▶ **Given data**:

========

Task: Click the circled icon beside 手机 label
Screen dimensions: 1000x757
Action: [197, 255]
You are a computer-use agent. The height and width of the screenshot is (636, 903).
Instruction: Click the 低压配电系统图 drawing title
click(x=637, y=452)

========

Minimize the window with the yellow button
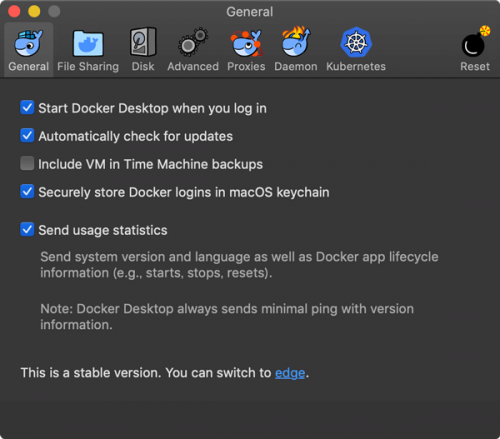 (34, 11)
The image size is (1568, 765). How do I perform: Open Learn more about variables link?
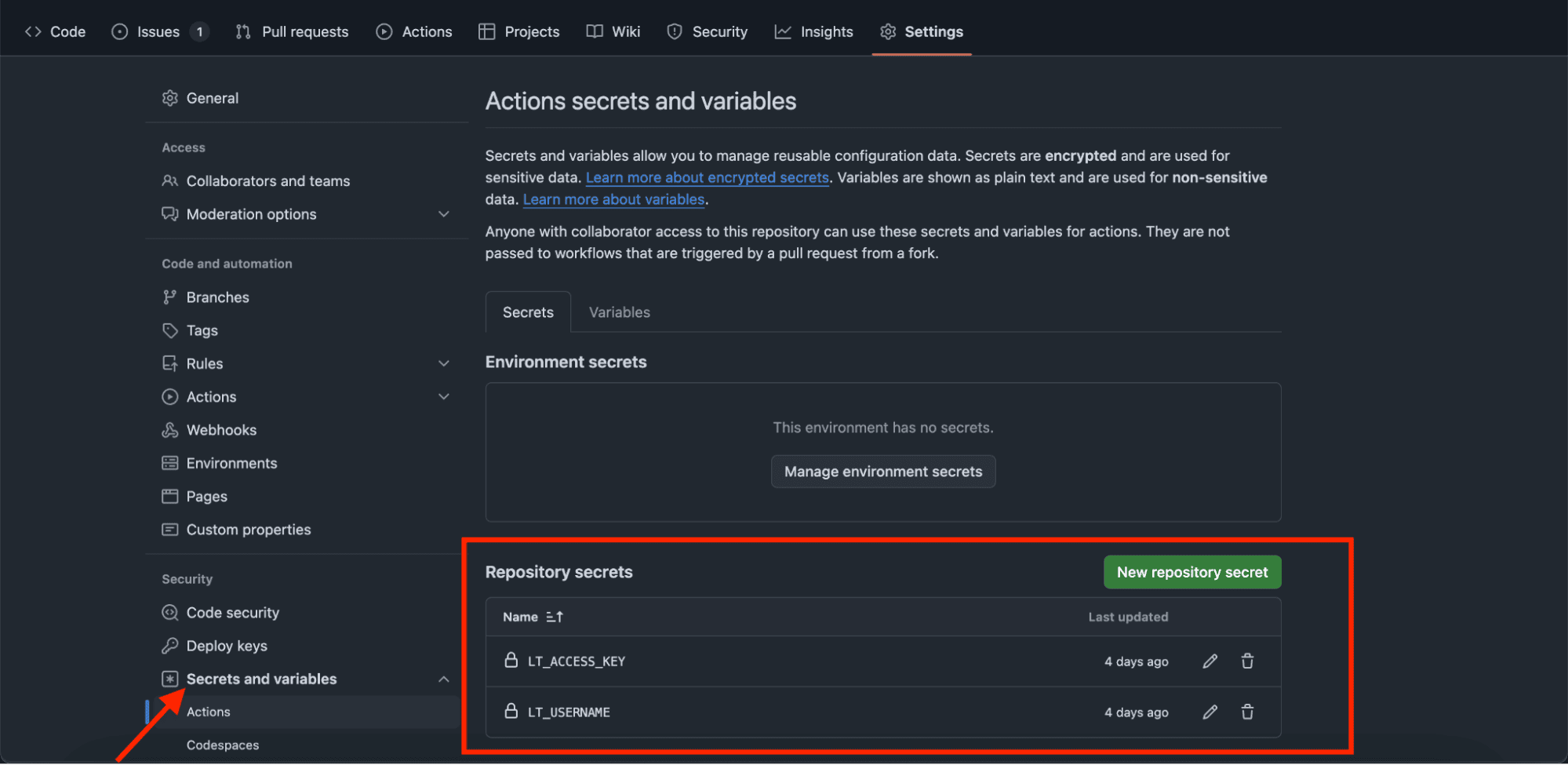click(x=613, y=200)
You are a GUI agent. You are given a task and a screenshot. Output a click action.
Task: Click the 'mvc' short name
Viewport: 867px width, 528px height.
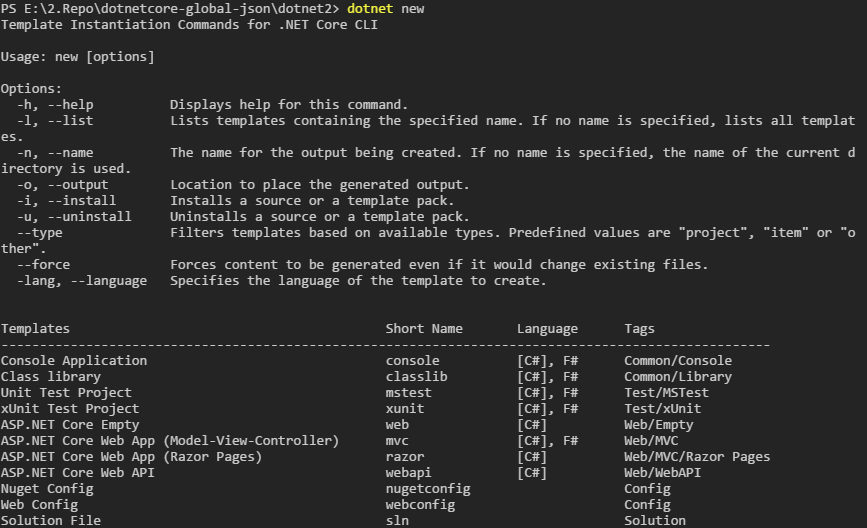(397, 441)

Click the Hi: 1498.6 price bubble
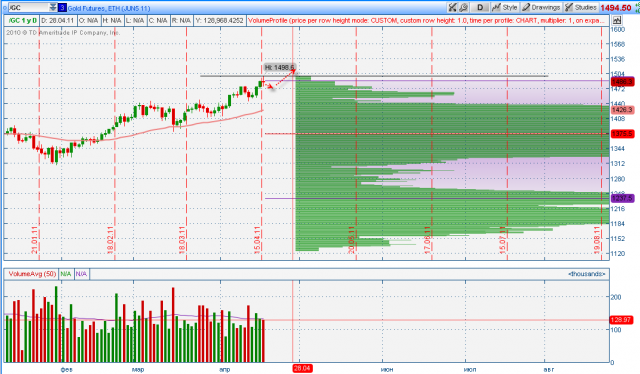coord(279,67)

========

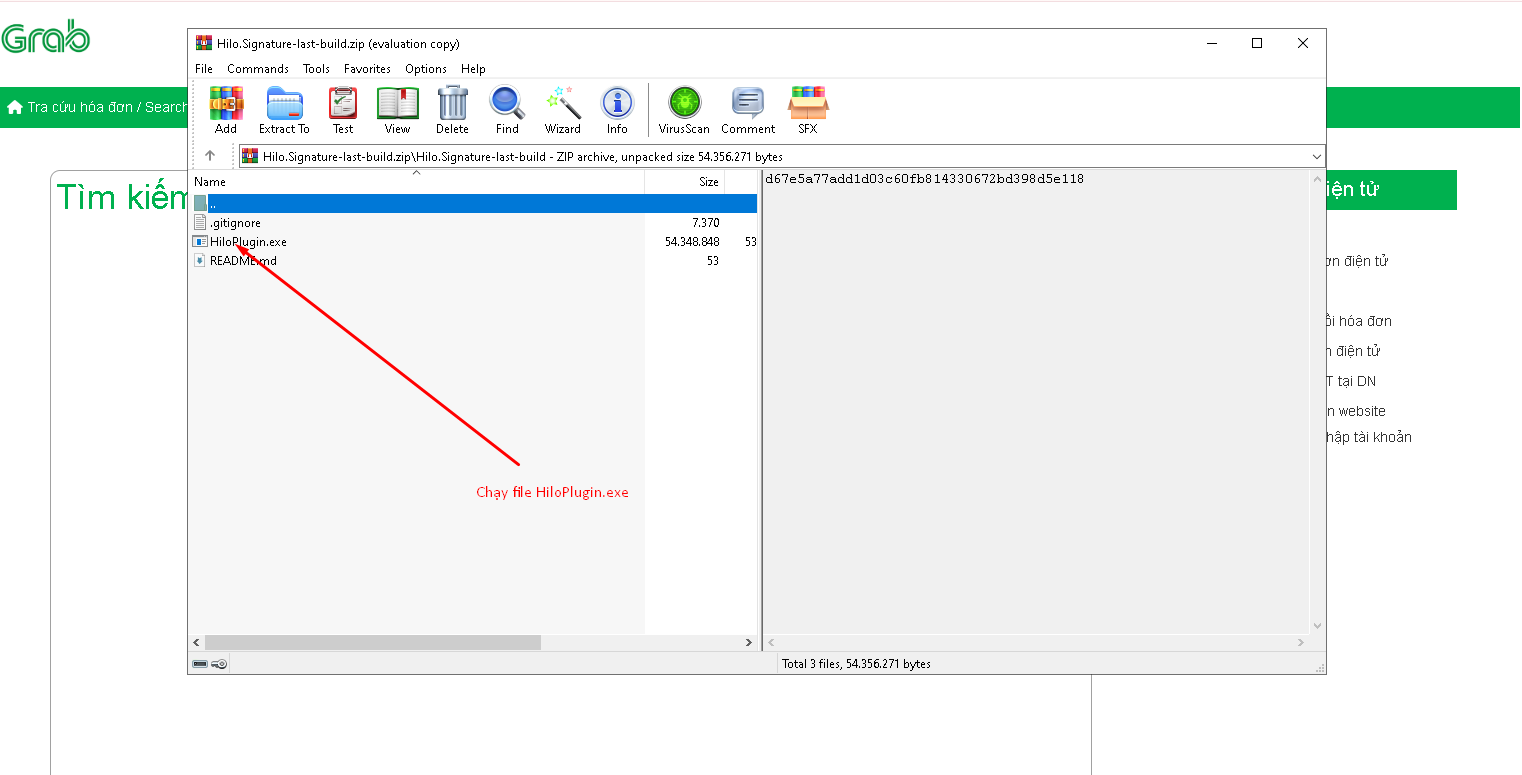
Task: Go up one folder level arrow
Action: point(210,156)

========

▶ **Assignment**:
Looking at the data above, state how many of its lines contain the word "screenshot", and give nothing but that number.

▶ **Task answer**:
2